本文抜粋
以下の写真はレストランのイサーンスタイルのラープムー。テーブルにはキャベツやホーラパ-などの付け合わせの野菜が用意されていることも ... 私はホーラパ-なるタイバジルが好きで一緒に食べるのが至福の時。


そうそう、イサーンには豚のレバーのラープがあります。タップワーン (ตับหวาน) と言います。
ところで、イサーン料理のレストランでは、どうしてもカオニャオ (ข้าวเหนียว) の選択が多いと思いますが、汁っけの多いラープムーなら米粉で作ったカノムジーン (ขนมจีน) も合いますよ。なお、お店によっては黒もち米のカオニャオダム (ข้าวเหนียวดำ) があるかも ... お試しあれ!



イサーンスタイルのラープムーは、バンコクの街中の屋台やタイ飯レストラン、もちろんイサーン料理のレストランで食べることができます。なお、ぶっかけ飯屋にもありますね。普通のご飯のおかずにも最適です。ただし、ぶっかけ飯屋のラープムーには、ハーブ系野菜があまり入っていないかもしれません。
北部のラープムー(ラープヌア)
北部スタイルのラープムーは、イサーンスタイルのラープムーとは違いマナーオやカオクアは使いません。さらにナンプラーも使わずに塩が基本。そして、プリックラープ (พริกลาบ) やプリックラープヌア (พริกลาบเหนือ) と呼ばれている数種類のスパイスがブレンドされた乾燥唐辛子パウダーを使います。バンコクでは、北部料理のレストランで食べることができます。

ラープムー・ディップ
何となんと ... 豚の生血とミンチにした豚の生肉を使うラープがあるのです。ラープムー・ディップ (ลาบหมูดิบ) です。ディップ (ดิบ) とは「生」の意味。生肉は油身の無い赤身を使います。作り手/作り方により違いがありますが、茹でた豚の内臓系部位や豚皮の細切りが入っている場合も多いですね。我が家の嫁は北部地方の出身なので田舎に戻った時には、私が作る手伝いもしたり ... もちろん何度となく食べていますよ。見た目に血の色は隠せないのですが生臭さはないのです。さて、生肉のラープムー・ディップが美味しいかと言えば??? なお、豚の生肉のなので安心感は無いですよね。
ラープムークア
ラープムー・ディップに火を通した料理はラープムークア (ลาบหมูคั่ว) またはラープクア (ลาบคั่ว) と呼ばれています。クア (คั่ว) とは「炒る/煎る」の意味。ラープムークアは安心感もあり、とても美味しいのですが、もちろん辛い料理です。北部のレストランでは、このラープムークアが一般的。



そうそう、家庭で作る場合は豚の生血を使うとは限りません。使わないのもありですね。また、嫁の実家では、カリカリに油で揚げた豚の三枚肉 (ガークムー:กากหมู) を混ぜるのですが食感の変化も楽しくて、この料理だけでご飯が進むのです。家庭料理なので各自のレシピで美味しくいただくことが基本でしょう。

ラープムーは自分で作れます
ラープムーですが、好きな材料で自分で作ることができます。多分、辛味耐性のない方はレストランのラープムーは辛いと感じているのでは? 自分で作れば、辛さの調整もできます。ラープムーはキャベツやレタスに巻いて食べても美味しいし、もちろんご飯のおかずにもなります。貴方好みのラープムー作りに挑戦するのも面白いでしょう!

資料の抜粋
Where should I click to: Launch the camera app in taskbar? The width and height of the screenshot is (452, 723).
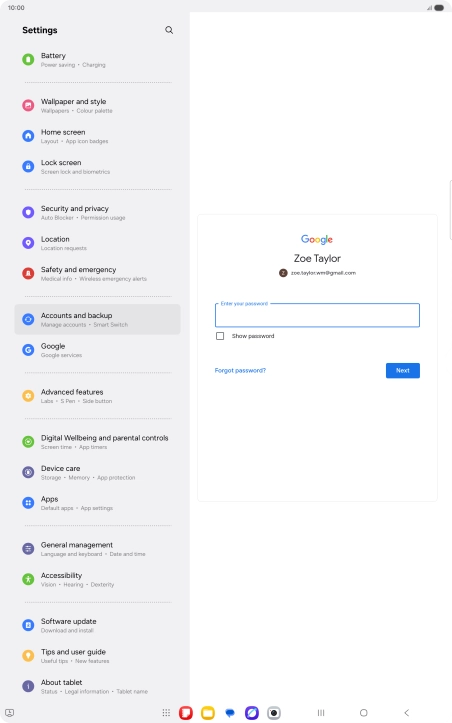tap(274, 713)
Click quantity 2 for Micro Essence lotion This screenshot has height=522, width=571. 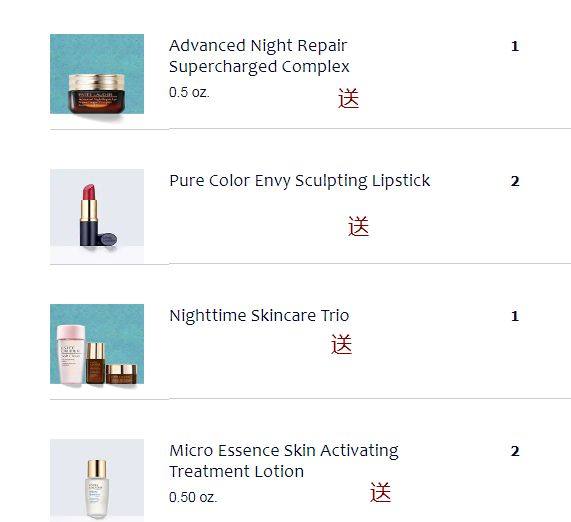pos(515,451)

設問の内容
次の1.〜3.が、ラープムーについての文章の内容と合っているかどうかを「はい」か「いいえ」で答え、判断の決め手となる文章中の語句を正確に引用しなさい。
1. 北部スタイルのラープムーは、ナンプラーを使わず塩を基本とする。
2. ラープムー・ディップの生肉には、油身の多い部位を使う。
3. 北部のレストランでは、ラープムークアが一般的である。

解答
1. はい。「さらにナンプラーも使わずに塩が基本。」
2. いいえ。「生肉は油身の無い赤身を使います。」
3. はい。「北部のレストランでは、このラープムークアが一般的。」